In-Tech wrote:Hiya Folks,
The conglomeration of ideas and testing... I really think this will end up super stupid/smart/simple when we get there. At the end of the day it's just us understanding the required protocol.
I am out for the night. 1:39am for me. I bet it's all simple if we can just log enough data for comparison/learning.
Yeah I dont function tool well at early mornings either
Going through the security function that has the EECV defined, it does look like there is a bit going on. Since Im trying to do this with minimal time spent, I think generating all 65k combinations will be a faster and smarter outcome, that way a lookup table can just be used.
The function I can attach to shows the following:
undefined SECALG_ComputeSecurityKey(int SecurityType,undefined1 *param_2,undefined2 param_3,undefined3 param_4,undefined4 param_5,
undefined5 param_6)
I know the first parameter is an integer, as it compares the value against predefined names (What I screenshot previously), where value of 1000 (0x3E8) is for the EECV's.

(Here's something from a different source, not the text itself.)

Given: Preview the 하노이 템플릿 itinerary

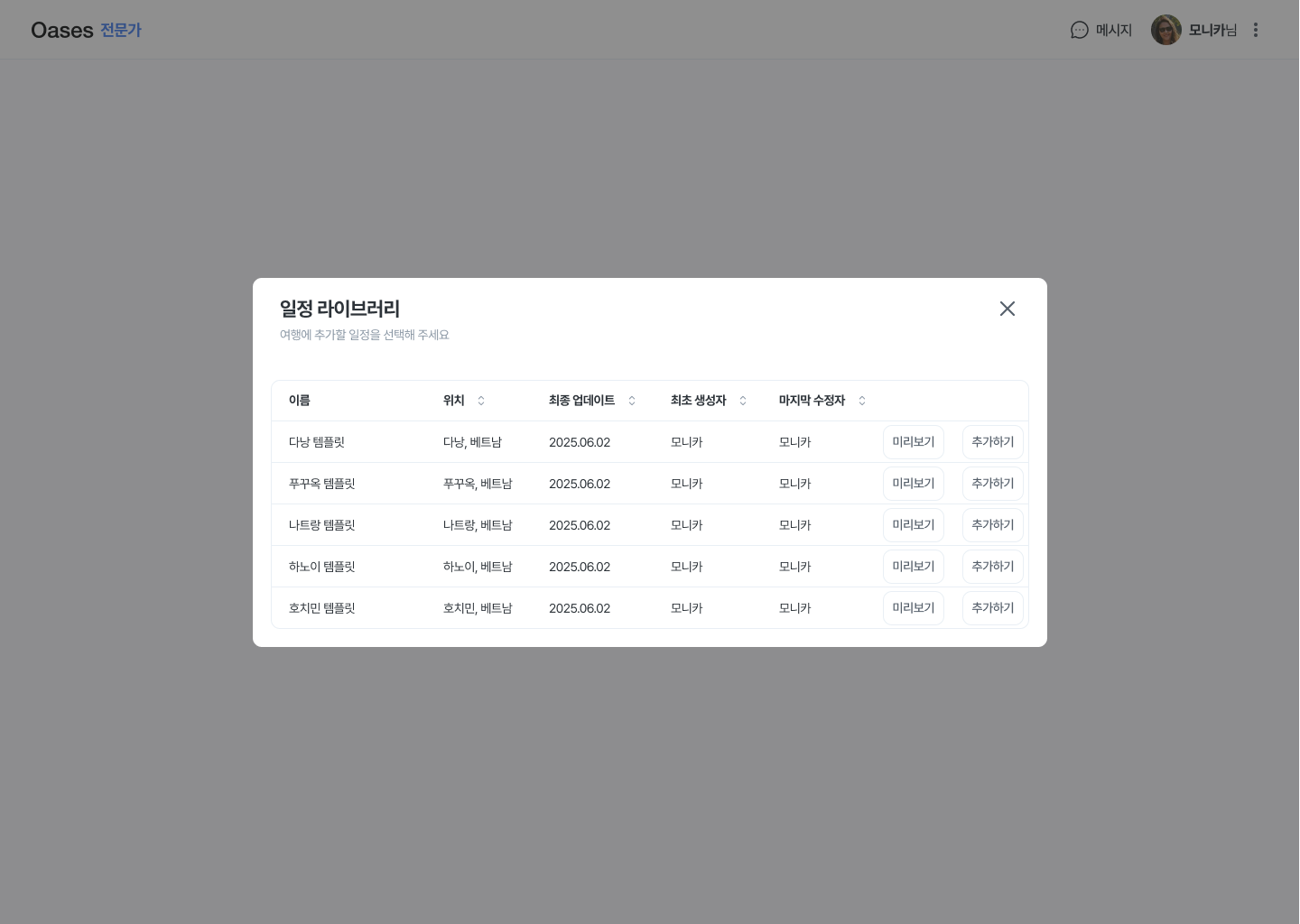Looking at the screenshot, I should pos(913,567).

Its understanding what the rest of the values are.
I believe the return function value is a pointer, but I will need to step through this function being used to better understand what is going on.

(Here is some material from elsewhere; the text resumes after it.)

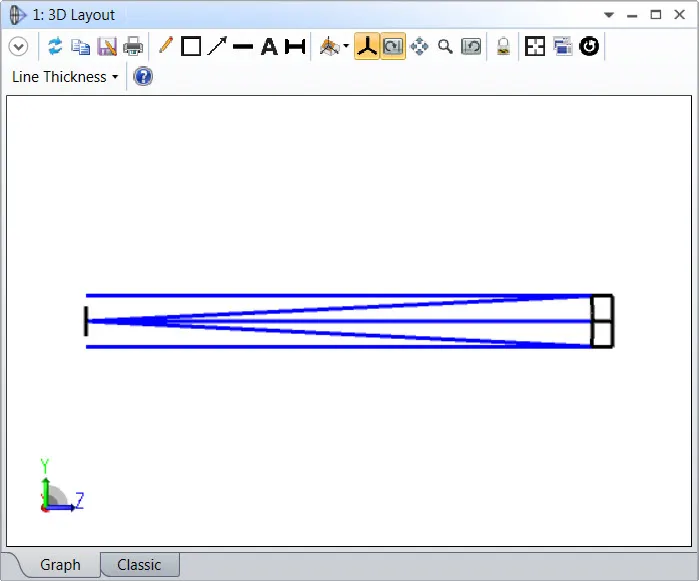
Task: Add text with the A tool
Action: (x=269, y=46)
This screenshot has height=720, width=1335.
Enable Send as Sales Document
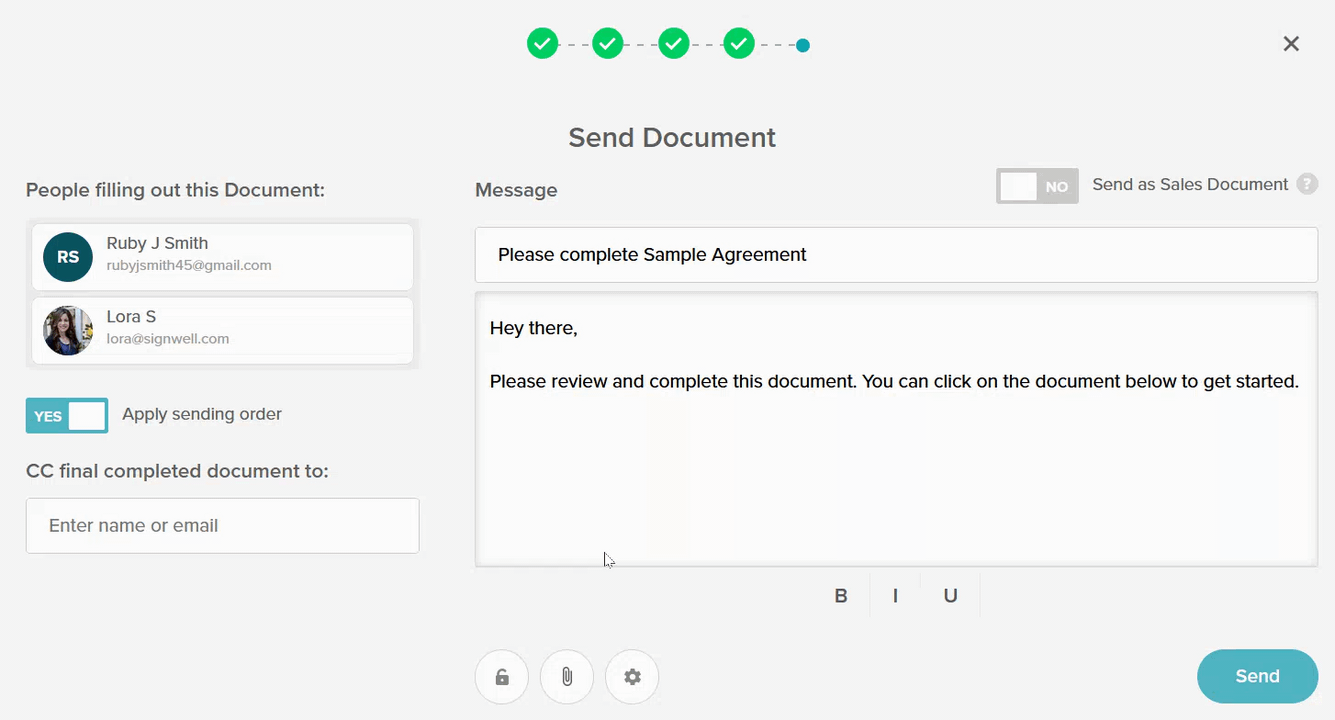[x=1037, y=185]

One of the more effective methods is making a little shim dll that will sit in its place. This will allow seeing what data is being passed into the function which can be matched up with the seed passed in and other details found.

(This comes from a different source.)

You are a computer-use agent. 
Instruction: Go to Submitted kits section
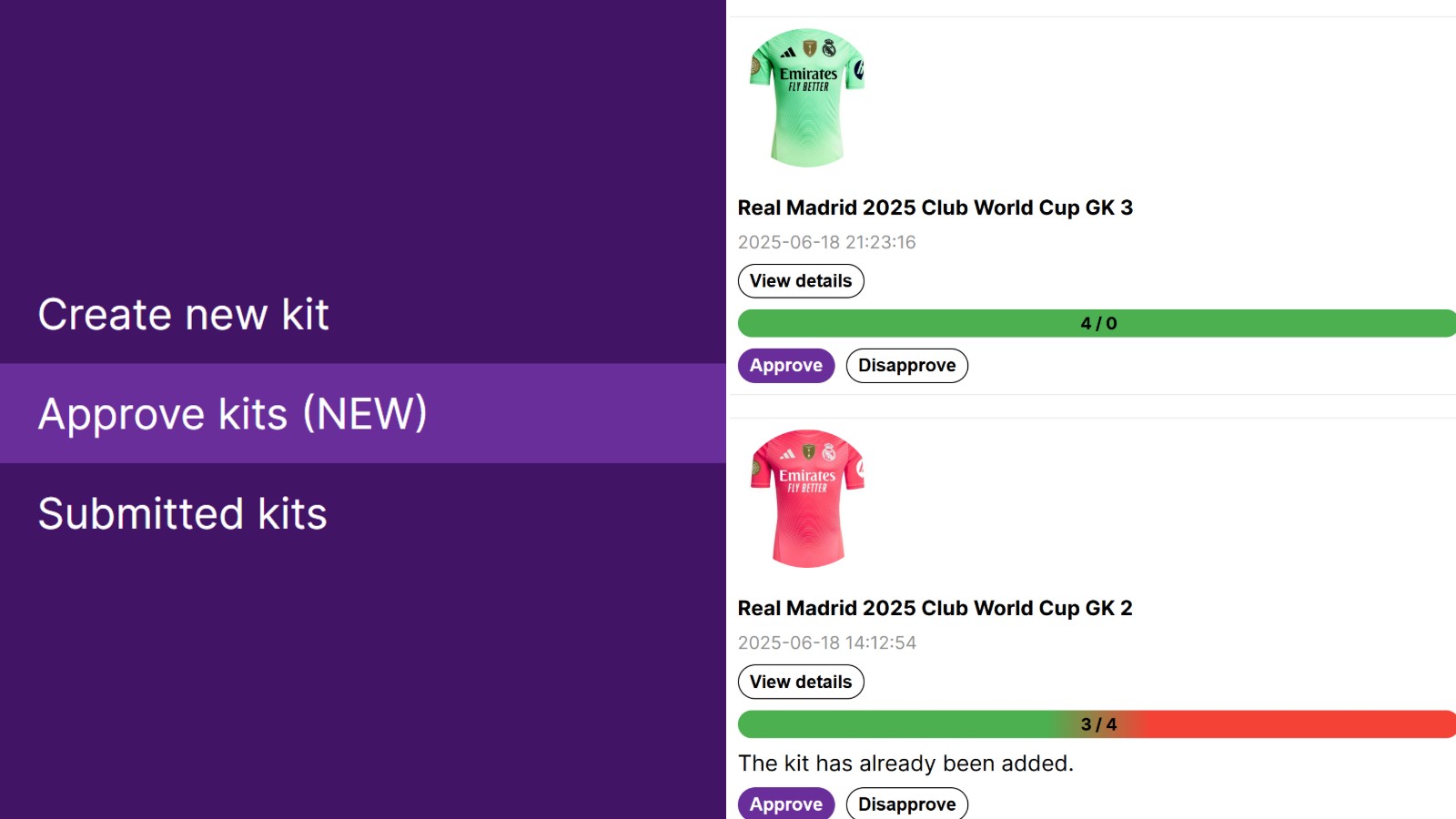coord(182,514)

A guess at some of the other parameters:
1) Seed bytes (Could be in an array, Maybe param2?)
2) Security level (1,3,5 ect).
3) Fix bytes (what is normally used for 3byte).
There is usually 5bytes used for the fix. this could be passed as a pointer to a array.
Next step forward is either to either see if my Ford ecus on the bench also call to this function (Which I believe they do), and then log what is being passed into the function. so that it can be replicated for EECV.
I do see something of interest although again, I am not 100% certain yet what exactly is being passed in.:
Code: Select all
undefined4 __fastcall FUN_10001400(int param_1)
{
ushort uVar1; //16bit
int iVar2; //32bit signed
if (1 < *(uint *)(param_1 + 0x10c)) { //if 1 < *PointerValue(Param1+0x10C)
iVar2 = ((uint)*(ushort *)(param_1 + 8) * 2 + -0xfd) * (uint)*(ushort *)(param_1 + 8); //(*PointerValue(Param1+8) *2 -0xFD) * (*PointerValue(Param1+8)
uVar1 = (ushort)(iVar2 >> 0x1f); //shift 0x1F bits right
**(short **)(param_1 + 4) = ((ushort)iVar2 ^ uVar1) - uVar1; //store key at offset 4 0
}
return DAT_1000d10c; //value is 2
}
I believe this is the EECV algorithm. I have added some of my own comments here.
A memory array of 0x10C is alloated, I believe our first if statement is validating that it does have the memory space available.
This next part is where it gets a little hazy due to the memory pointer not being exactly well descrived.
My understanding here is the seed which is 2bytes, or also titled as ushort, is stroed at offset 8 in the memory pointer.
It then multiples by 2, minus 0xFD, then multiple by the original value. This value is then shifted 0x1F to the right (31 bits).
Finally we do an XOR between the two variables then stores the key at offset 0x4 of the pointer.
See if your 9f xor'd or subtracted from FF makes the seed/key work.